Anderson G. Torres, Ph.D., LCSW-R was born in Ponce Puerto Rico and raised in the Bronx. He is currently the president and CEO of R.A.I.N. TOTAL CARE, INC. R.A.I.N.’s services include 12 senior center, home-delivered meals, home care services, serving homebound persons of all ages, integrated care coordination, housing, case management, advocacy, support groups for the elderly and their caregivers, Alzheimer’s initiatives, transportation, and intergenerational programs. Dr. Torres secured his master’s in social work from the Silberman School of Social Work at Hunter College, and his doctorate in behavioral psychology with a focus on environmental design for Latinos and Alzheimer’s. He has been in the field of health care for 30 years in mental health, senior care, academia, government, and administration. Dr. Torres serves on the New York State Public Health and Health Planning Council and provides lectures on the topic of Alzheimer’s disease and related disparities.
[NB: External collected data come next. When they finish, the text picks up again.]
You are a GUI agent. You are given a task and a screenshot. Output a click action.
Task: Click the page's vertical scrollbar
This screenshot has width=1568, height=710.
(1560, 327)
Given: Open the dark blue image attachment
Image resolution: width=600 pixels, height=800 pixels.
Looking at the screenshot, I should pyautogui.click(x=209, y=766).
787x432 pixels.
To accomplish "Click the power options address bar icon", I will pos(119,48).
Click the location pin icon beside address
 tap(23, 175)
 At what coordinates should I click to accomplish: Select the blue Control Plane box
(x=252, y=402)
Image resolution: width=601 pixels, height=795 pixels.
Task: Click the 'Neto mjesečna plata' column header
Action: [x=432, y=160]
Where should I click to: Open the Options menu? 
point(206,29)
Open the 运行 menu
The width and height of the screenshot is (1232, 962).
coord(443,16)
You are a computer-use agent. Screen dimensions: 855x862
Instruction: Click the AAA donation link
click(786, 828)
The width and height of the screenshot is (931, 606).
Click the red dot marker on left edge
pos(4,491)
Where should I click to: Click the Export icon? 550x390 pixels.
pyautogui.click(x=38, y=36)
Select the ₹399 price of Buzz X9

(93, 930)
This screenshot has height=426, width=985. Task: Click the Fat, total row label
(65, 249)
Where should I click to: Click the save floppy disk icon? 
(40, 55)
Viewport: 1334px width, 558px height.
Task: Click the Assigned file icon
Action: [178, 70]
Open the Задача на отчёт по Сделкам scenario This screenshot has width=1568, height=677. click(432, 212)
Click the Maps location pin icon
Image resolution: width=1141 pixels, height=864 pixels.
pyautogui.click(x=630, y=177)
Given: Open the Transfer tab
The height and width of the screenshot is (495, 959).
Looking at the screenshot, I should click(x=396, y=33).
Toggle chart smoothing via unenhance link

Eduardo Sanchez, M.D., MPH, FAAFP serves as chief medical officer (CMO) for prevention and chief of the Center for Health Metrics and Evaluation for the American Heart Association (AHA). He currently serves as Chair of the Texas Public Health Coalition (TPHC) and the National Commission on Prevention Priorities (NCPP). He co-chairs the Dallas Health and Wellness Alliance for Children. He serves on the Institute of Medicine (IOM) Roundtable on Obesity Solutions and on the Board of Directors of Trust for America’s Health, AcademyHealth, and the CATCH Global Foundation. He is a member of the National Quality Forum (NQF) Disparities Standing Committee on and the IOM Committee on Evaluating Approaches to Assessing Prevalence and Trends in Obesity. He serves on the Robert Wood Johnson Foundation Health Policy Fellow Advisory Board. Dr. Sanchez is the recipient of the 2011 Association of State and Territorial Health Officials (ASTHO) Alumni Award and the 2011 Texas Public Health Association (TPHA) James E. Peavy Memorial Award. In 2005, he was awarded the Texas School Health Association (TSHA) John P. McGovern Award and the 2005 American Academy of Family Physicians (AAFP) Public Health Award.
Nicole Aiello Sapio, Ed.D. is the executive vice president of the Eastern States region of the American Heart Association. Eastern States is made up of over 400 staff and tens of thousands of volunteers serving the eastern seaboard of the United States from Maine to Virginia, a region made up of 13 states and the District of Columbia. Nicole has been in the nonprofit arena for over 25 years, serving the American Heart Association in various positions of progressive responsibility since 1995. Nicole spent nearly ten years as the executive vice president of the Great Rivers Affiliate of the American Heart Association, based out of Pittsburgh, PA, after serving 15 years in the Mid-Atlantic Affiliate in Washington, DC, in various roles of progressive responsibility. Nicole was named the executive vice president of the Eastern States region in April 2019.